Gold is a shield, while Bitcoin is a spear. When the storm comes, the shield can bear the risk-hedging function without tightly grasping a spear that may break. In a bull market with excess liquidity, Bitcoin attracts speculative funds with high volatility, achieving an average daily turnover that is 17 times that of gold in 2024.

1. Macro Market Analysis

1. The monetary attributes of gold are returning, while the technological stock attributes of Bitcoin suppress recent COMEX gold open interest, which has surpassed 600,000 contracts (a historical high). Chinese insurance funds increased their gold holdings by 62 tons in a single month (approximately 2.3 billion USD), driving gold prices to break $3,385, creating a new 20-year high. Global central banks purchased 113 tons of gold in March (up 28% year-on-year), with the Russian central bank adding 37 tons in a single month, signaling an acceleration of 'de-dollarization'. The logic benefiting gold is that the USD index falling below 99 triggers a 'gold-US Treasury' arbitrage model, where every 1% drop in the dollar corresponds to a 1.2% increase in gold (with a 30-day effectiveness of 89%).

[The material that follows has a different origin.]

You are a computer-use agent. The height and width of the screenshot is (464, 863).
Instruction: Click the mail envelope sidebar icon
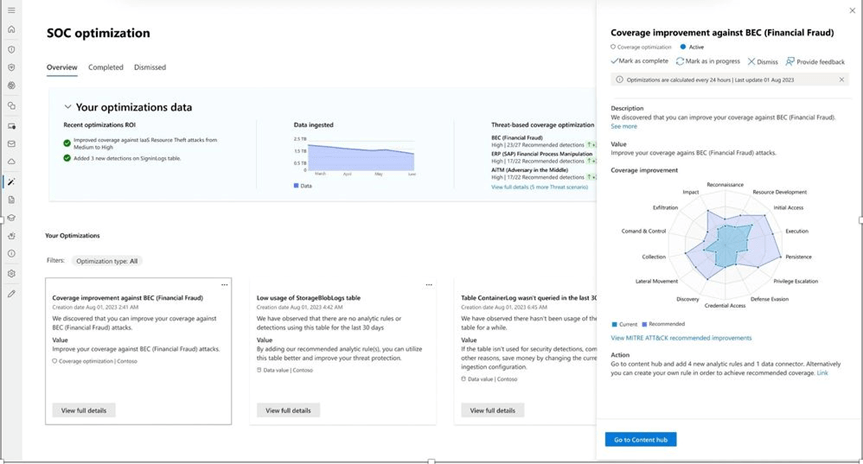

Bitcoin is deeply entrenched in the dilemma of becoming a tech stock, with its 180-day correlation with the Nasdaq 100 index rising to 0.43, enhancing the synchronization with the flow of tech funds. Currently, there is a divergence in the market's perception of 'digital gold', with institutions more inclined to classify it as a risk asset, leading to a divergence phenomenon where 'gold rises, Bitcoin falls' during times of differentiated risk aversion.

2. Technical Analysis

The rise of Bitcoin this morning is technical. Bitcoin has been consolidating for a week, wearing down market patience, and this morning it broke above a week-long resistance line, triggering some short stop losses and programmed trading, driving Bitcoin higher. The current rise can be seen as a C-wave rebound (beginning with the correction of the downtrend from 87,000 USD) rather than the start of a new upward trend. The weekly MACD remains below the zero line, without forming a bottom divergence signal. This consolidation lasted for seven trading days, coinciding with the release period of the Federal Reserve's March meeting minutes, during which the market completed a long-short handover in a policy vacuum.


The short-term support line (83,000 USD) acts as a psychological barrier. If it confirms a break below within three days, it may trigger programmed stop losses. Technically, the lower support line, formed in the short term (within a week), is likely to be breached under normal circumstances.

The current Bitcoin ETF market is transitioning from a stock game to an incremental reconstruction phase. Attention will be on the SEC hearing on April 25 regarding ETF regulatory frameworks, as well as the May Federal Reserve meeting on interest rate policy adjustments. If Bitcoin breaks above 90,000 USD and holds, it may accelerate ETF fund inflows; conversely, if it falls below 80,000 USD, systemic liquidity risks should be monitored.